Data items:
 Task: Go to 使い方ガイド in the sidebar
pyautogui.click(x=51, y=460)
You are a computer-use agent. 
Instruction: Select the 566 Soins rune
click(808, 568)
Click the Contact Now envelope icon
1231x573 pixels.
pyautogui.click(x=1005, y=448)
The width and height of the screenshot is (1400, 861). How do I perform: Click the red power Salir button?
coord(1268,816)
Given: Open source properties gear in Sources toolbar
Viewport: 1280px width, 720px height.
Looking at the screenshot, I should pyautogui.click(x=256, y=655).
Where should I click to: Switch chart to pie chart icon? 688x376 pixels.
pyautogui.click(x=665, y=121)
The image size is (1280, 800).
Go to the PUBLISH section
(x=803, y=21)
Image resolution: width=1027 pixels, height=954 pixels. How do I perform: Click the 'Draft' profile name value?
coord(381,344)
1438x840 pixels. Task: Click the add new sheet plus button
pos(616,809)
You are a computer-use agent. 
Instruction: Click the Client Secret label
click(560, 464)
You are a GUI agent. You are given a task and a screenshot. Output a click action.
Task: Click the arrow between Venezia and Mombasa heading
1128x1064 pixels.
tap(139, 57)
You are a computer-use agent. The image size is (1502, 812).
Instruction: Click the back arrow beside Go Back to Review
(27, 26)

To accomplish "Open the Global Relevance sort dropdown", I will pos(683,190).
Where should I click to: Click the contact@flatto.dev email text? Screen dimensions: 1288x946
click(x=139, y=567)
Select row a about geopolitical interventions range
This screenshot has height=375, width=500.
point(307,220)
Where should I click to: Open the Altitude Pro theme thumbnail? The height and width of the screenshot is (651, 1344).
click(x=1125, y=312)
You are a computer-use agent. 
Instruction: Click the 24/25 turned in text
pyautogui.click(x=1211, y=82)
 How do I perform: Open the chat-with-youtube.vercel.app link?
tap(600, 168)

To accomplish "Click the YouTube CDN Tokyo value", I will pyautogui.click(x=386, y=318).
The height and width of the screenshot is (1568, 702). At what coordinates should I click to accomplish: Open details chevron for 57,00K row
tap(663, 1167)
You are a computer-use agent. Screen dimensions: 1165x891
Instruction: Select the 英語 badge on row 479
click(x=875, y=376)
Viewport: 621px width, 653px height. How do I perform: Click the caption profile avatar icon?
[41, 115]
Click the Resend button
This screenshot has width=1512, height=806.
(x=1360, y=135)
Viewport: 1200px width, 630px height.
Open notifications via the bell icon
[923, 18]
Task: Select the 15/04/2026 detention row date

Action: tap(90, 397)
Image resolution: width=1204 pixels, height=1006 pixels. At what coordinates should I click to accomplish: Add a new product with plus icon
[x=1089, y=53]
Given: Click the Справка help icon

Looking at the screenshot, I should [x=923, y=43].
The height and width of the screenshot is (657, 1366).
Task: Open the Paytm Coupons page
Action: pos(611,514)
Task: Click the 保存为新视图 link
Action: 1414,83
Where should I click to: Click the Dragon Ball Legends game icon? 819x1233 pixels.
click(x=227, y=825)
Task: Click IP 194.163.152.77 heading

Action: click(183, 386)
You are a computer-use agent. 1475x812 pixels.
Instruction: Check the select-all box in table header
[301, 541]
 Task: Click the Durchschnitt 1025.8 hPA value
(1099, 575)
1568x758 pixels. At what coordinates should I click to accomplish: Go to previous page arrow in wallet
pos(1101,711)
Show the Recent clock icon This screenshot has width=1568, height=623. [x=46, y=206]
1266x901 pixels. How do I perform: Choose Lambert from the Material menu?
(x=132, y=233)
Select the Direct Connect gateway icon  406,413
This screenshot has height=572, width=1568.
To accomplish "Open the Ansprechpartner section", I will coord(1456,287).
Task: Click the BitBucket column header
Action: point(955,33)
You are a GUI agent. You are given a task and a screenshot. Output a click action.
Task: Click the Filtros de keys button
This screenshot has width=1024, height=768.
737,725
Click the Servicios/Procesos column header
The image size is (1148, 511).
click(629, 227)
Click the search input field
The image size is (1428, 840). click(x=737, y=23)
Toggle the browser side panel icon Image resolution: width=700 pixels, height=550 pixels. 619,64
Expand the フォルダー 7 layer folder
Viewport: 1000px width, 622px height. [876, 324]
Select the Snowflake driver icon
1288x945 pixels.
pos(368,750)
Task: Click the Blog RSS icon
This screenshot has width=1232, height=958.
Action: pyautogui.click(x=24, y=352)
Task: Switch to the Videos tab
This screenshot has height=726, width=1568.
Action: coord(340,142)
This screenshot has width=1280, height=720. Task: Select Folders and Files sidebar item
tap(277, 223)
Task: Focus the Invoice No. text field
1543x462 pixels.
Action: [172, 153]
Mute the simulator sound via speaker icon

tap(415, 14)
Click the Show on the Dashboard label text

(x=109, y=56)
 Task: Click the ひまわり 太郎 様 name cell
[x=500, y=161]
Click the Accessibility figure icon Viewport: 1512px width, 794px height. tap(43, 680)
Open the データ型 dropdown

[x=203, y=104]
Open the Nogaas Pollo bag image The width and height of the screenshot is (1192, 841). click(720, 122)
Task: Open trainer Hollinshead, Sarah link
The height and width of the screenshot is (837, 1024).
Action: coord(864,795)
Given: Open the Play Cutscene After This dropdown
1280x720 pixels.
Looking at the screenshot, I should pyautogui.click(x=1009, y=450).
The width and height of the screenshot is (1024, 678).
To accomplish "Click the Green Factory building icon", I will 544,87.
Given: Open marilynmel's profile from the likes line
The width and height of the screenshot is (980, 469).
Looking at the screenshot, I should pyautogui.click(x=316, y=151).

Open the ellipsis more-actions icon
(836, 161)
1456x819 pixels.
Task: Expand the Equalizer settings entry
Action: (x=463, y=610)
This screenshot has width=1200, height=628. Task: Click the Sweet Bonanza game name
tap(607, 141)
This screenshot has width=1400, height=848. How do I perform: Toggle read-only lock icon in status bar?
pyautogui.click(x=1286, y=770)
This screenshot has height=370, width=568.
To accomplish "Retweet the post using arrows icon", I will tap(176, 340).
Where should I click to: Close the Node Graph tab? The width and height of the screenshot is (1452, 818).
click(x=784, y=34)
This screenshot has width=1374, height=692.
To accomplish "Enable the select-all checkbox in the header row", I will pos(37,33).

## REQUIREMENT
Copy everything from the line containing "Where should I click to: Close" down to the end of the material, changing "screenshot" to "image" and keeping everything else unchanged.

## RESULT OF THE EXERCISE
Where should I click to: Close the Node Graph tab? The width and height of the image is (1452, 818).
click(x=784, y=34)
This image has width=1374, height=692.
To accomplish "Enable the select-all checkbox in the header row", I will pos(37,33).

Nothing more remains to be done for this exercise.